Productivity requires that entire industrial base that you blithely dismiss. You are unaware that we have lost the basis of creating the productivity and efficiency gains we enjoyed in the past, as the entire production chain is in the process of being relocated out of the U.S. The collapse of US technical education is a telling symptom as U.S. students flee engineering, math and sciences like the plague.

Japan did try to dominate global manufacturing back in its day, and was on a track to succeed...until Reagan bitch-slapped them hard with trade quotas. And it wasn't just cars. Stopped their momentum dead in its tracks. And gave our manufacturers a breather to figure out how to get competitive again.

George W. Bush did the same kind of thing here with only one industry, Steel, despite the Importers League drumbeat, and an anti-american tilted WTO court. Fortunately Bush prevailed long enough to save our integrated steel mills... mills which are uniquely necessary for defense production. Mini-mills can't, and never will, cut it for defense.

And as for your preposterous conclusion, "A strong economy is no longer an industrial economy." Tell it to China, which you claim "fails to realize" that manufactured goods are a cash loser. They seem to be doing quite nicely don't they, despite your disparaging WORDS. And that is all they are. No truth to them as regards China whatsoever. How much of the U.S. "productivity gains" that you ascribe really are in fact labor substitutions outsourcing componentry for import and slapping U.S. labels on? And it is not just Roberts, but a broad spectrum of economic thinkers Milton Friedman (U. Chicago), Warren Buffet, and Paul Samuelson (MIT) have become deeply suspicious of U.S. productivity claims lately.

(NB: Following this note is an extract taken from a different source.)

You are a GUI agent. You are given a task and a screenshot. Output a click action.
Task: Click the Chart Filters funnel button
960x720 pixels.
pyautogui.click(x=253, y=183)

And you keep missing the core concern: Manufacturing for national defense requires a deep, broad base. Not just those currently actually hired to do defense work. Think of it in visual metaphor terms like a "pyramid". The top tip end of it is those who do the defense work. But they rest on the foundations below them...and without those foundations, they would collapse. And this is very real-world and very apt.

94 posted on 06/08/2005 7:44:50 AM PDT by Paul Ross (George Patton: "I hate to have to fight for the same ground twice.")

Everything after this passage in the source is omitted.